Dwóch recydywistów zostało oskarżonych w sprawie morderstwa 24-letniego Zeta Rodrigueza w maju na północnym zachodzie Chicago. Młody ojciec był w drodze do pracy, gdy został zastrzelony podczas napadu rabunkowego.
32-letni Divonte Calhoun i 41-letni Justin Redmond zostali oskarżeni o morderstwo 24-letniego Zeta Rodrigueza podczas napadu rabunkowego, do którego doszło rano 10 maja w okolicy 3900 North Pittsburgh na północnym zachodzie Chicago.

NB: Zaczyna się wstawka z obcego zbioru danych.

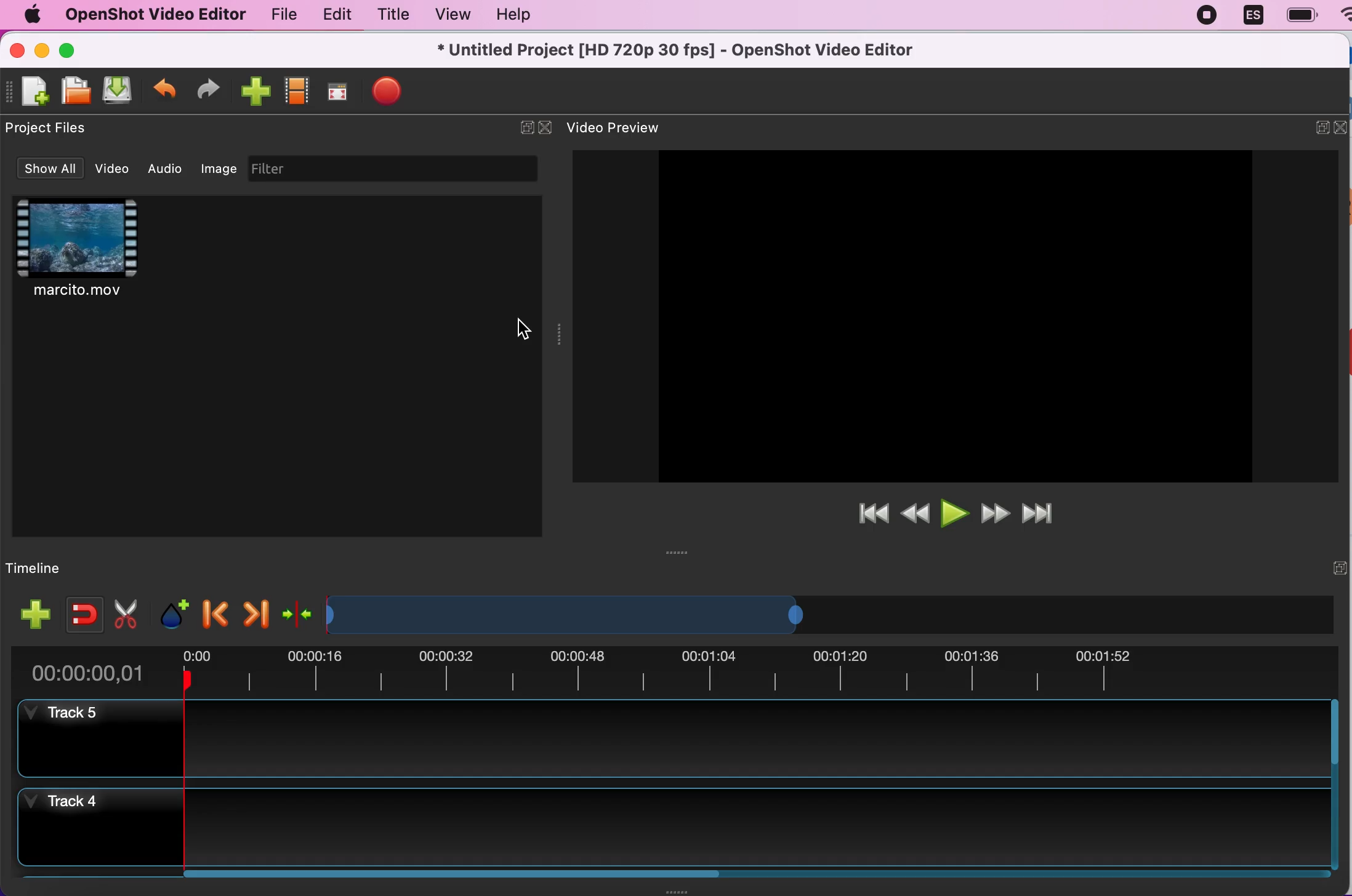  I want to click on import files, so click(257, 90).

Zet Rodriguez szedł na przystanek autobusowy, kiedy uzbrojony Calhoun podszedł do niego i zażądał pieniędzy. Następnie postrzelił 24-latka i uciekł. Jak ustalono w toku śledztwa, Calhoun wsiadł potem do samochodu prowadzonego przez Redmonda.
Postrzelony 24-latek w stanie krytycznym został przewieziony do szpitala Loyola, gdzie później zmarł.
Calhoun został aresztowany w dniu morderstwa, ale zwolniony z braku niepodważalnych dowodów przeciwko niemu.
We wtorek, 4 czerwca, policja chicagowska ogłosiła, że został ponownie zatrzymany razem ze wspólnikiem. Aresztowano ich w Gurnee na północnych przedmieściach.
Zarówno Calhoun jak i Redmond to recydywiści, którzy byli na zwolnieniu warunkowym w momencie popełnienia morderstwa.
Zeta Rodriguez pracował dla miasta jako doradca ds. kryzysowych i studiował. Był oddanym ojcem 6-miesięcznej córki. Partnerka Rodrigueza powiedziała, że planował oświadczyć się jej w Dniu Matki.